Description of the task.
Do these statements agree with the thread on Lightroom and CPU cores? Answer yes or no for each, quoting the deciding words of the thread. 1. DaveS built previews for a folder of a dozen 16 MPixel images. 2. During DaveS's test, CPU load averaged above 50%. 3. dhazeghi expected at least a 1.3x speedup going from 4 to 6 cores.

Selection.
———

# Does Lightroom speed scale with number of cores?



## dhazeghi (Mar 18, 2014)

Good morning,

As part of my research before I upgrade my computer, I'm trying to figure out what CPUs would make sense in terms of maximizing performance for rendering-related tasks.  What I've noticed from various benchmark results (e.g. from Lloyd Chambers) is Lightroom doesn't seem to scale very well with the number of CPU scores.

Specifically, the gain going from 2 to 4 cores seems fairly high - ~1.5x or so, but going from 4 to 6 cores shows only around a 1.1x speedup and another 1.1x going from 6 to 8 cores.  I'm wondering if these results are representative?  In particular, I'd have expected at least a 1.3x speedup going from 4 to 6 cores.

The reason I'm interested is that my current machine takes 6-7 seconds on average (and occasionally much longer) to render 1:1 previews for a 24MP RAW file, and this sort of performance spills over to doing edits in the Development module, as well as exporting.  My computer is far from new (Core i7 860 - 4x2.93GHZ cores, 12GB RAM, 240GB SSD), but I was hoping to find something that would be at least 2.5x faster.

Thanks for any thoughts or comments.


----------



## DaveS (Mar 18, 2014)

Hello,

    My understanding is that 4 cores is probably the sweet spot for lightroom.   Cpu clock frequency is probably more important (given a similar technology over a generation or two of processors, 4th GEN Core i processors do more work per clock tick than Core 2Duo's did, and in turn, they did more work with a slower clock speed than the Pentium 4 could).

For comparison, I took a folder of a dozen 16 MPixel images (yah, I know, they are smaller), deleted the 1-1 previews.   Then asked Lightroom to build 1-1 previews for the folder, it took 20 seconds or so.   So a little under 2 seconds per photo.   I'm on a core i7-4770 (4x3.4Ghz cores (with hyperthreading enabled)), with 24GB of Ram, and a 240GB SSD (although the catalog and images live on spinning mirrored disk).   CPU load on the box averaged between 35 and 40%.

   The last time I tested when my catalog (and previews) were on the SSD, it was only a second or so difference in total time.


----------



## dhazeghi (Mar 18, 2014)

DaveS said:


> For comparison, I took a folder of a dozen 16 MPixel images (yah, I know, they are smaller), deleted the 1-1 previews.   Then asked Lightroom to build 1-1 previews for the folder, it took 20 seconds or so.   So a little under 2 seconds per photo.   I'm on a core i7-4770 (4x3.4Ghz cores (with hyperthreading enabled)), with 24GB of Ram, and a 240GB SSD (although the catalog and images live on spinning mirrored disk).   CPU load on the box averaged between 35 and 40%.
> 
> The last time I tested when my catalog (and previews) were on the SSD, it was only a second or so difference in total time.

———

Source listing
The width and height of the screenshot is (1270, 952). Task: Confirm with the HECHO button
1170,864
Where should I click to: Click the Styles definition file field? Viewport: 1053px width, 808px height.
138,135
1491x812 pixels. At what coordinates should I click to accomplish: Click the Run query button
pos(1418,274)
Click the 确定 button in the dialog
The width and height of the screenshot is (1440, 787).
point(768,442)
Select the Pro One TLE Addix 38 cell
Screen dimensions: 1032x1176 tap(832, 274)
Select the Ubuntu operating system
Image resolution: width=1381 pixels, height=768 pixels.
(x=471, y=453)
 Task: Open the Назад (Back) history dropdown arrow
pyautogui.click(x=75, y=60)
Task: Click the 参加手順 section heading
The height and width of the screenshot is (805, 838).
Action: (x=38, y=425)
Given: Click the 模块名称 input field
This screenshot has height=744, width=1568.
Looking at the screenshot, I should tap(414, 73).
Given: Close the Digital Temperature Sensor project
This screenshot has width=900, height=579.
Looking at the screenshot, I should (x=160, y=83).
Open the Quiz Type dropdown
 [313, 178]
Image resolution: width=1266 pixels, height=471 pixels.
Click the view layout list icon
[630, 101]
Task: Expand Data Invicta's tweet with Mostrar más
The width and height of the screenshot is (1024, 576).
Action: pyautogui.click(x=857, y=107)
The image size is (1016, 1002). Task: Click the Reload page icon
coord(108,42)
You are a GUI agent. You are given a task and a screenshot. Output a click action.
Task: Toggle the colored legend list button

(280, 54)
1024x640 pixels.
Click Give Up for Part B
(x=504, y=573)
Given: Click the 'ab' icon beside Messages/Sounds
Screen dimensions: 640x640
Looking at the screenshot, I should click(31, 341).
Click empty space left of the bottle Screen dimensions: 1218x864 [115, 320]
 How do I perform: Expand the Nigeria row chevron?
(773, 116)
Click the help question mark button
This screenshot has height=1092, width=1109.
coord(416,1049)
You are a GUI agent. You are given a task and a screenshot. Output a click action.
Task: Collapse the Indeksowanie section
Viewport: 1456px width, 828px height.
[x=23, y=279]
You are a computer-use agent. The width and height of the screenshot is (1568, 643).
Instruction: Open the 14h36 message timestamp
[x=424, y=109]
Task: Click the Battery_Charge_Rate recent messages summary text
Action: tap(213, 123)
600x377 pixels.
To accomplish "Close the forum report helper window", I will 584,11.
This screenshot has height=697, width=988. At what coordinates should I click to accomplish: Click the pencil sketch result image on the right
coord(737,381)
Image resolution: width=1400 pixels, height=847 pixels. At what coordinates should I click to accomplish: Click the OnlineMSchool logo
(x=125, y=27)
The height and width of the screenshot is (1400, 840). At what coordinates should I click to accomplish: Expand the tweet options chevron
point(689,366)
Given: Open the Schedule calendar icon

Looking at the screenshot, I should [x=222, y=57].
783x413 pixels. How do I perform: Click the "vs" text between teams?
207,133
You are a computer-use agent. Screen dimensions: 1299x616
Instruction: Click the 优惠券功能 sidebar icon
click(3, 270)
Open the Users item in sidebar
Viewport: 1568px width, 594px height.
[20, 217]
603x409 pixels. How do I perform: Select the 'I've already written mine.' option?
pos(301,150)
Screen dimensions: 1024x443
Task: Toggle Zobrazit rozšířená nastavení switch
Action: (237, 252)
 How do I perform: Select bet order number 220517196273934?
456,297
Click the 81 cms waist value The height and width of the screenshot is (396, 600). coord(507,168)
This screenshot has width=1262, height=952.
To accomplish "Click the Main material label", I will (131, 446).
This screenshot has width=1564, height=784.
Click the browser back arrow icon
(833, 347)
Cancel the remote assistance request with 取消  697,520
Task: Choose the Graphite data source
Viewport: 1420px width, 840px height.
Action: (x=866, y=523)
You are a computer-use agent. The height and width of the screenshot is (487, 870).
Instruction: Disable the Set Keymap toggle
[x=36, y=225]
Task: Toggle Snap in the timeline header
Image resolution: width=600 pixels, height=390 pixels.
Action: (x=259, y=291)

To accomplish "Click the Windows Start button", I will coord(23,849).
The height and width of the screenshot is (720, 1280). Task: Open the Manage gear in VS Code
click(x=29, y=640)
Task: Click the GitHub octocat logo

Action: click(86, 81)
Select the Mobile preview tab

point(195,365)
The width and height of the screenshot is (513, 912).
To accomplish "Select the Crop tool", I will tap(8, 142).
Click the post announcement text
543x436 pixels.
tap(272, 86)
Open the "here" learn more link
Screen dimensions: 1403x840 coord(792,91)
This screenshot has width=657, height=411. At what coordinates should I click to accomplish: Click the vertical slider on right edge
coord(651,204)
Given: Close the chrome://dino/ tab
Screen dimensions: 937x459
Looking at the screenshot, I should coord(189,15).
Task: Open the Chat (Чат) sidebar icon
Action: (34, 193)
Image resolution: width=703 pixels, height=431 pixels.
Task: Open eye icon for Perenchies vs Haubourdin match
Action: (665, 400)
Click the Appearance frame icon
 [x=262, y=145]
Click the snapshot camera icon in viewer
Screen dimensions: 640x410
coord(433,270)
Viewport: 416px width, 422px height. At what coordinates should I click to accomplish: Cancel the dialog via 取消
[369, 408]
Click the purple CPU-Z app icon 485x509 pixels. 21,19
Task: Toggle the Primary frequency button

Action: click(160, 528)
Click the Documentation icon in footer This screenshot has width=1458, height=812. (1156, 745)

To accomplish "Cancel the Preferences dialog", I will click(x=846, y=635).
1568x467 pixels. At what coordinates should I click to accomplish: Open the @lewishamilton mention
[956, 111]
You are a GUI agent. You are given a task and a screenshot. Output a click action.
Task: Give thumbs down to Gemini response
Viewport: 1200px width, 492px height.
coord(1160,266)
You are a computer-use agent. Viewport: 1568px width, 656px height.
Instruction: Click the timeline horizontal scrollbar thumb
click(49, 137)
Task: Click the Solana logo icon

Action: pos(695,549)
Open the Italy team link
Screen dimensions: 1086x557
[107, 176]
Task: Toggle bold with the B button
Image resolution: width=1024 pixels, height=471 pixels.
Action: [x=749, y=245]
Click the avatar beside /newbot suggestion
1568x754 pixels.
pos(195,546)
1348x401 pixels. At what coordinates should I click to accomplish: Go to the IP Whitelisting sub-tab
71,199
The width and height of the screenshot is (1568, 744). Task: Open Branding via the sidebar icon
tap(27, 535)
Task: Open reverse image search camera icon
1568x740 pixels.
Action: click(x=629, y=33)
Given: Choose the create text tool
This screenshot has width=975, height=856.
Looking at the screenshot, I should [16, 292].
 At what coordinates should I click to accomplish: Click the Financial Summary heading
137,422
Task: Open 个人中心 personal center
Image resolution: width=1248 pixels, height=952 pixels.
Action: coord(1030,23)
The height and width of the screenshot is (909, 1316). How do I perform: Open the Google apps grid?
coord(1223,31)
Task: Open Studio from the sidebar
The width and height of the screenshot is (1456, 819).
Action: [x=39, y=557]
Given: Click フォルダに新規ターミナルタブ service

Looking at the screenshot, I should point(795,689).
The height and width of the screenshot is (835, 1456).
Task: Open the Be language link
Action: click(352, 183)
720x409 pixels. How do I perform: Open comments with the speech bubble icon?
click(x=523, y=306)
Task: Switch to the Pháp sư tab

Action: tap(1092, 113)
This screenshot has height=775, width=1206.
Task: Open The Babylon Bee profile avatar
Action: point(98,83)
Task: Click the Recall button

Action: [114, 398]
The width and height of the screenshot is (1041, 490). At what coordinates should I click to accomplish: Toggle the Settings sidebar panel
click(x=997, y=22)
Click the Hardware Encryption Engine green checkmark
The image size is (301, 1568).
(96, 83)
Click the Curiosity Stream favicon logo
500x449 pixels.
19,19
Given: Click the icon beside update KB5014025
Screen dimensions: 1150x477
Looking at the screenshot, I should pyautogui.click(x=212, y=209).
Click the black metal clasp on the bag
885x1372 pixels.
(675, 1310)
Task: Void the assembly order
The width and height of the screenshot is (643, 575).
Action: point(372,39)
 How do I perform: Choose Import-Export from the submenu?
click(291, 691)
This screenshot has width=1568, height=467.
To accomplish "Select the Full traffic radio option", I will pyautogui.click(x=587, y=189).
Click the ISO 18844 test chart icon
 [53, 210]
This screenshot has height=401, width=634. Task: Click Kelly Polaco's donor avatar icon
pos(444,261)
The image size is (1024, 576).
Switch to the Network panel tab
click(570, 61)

———

Output for this task.
1. Yes: "I took a folder of a dozen 16 MPixel images"
2. No: "CPU load on the box averaged between 35 and 40%."
3. Yes: "I'd have expected at least a 1.3x speedup going from 4 to 6 cores."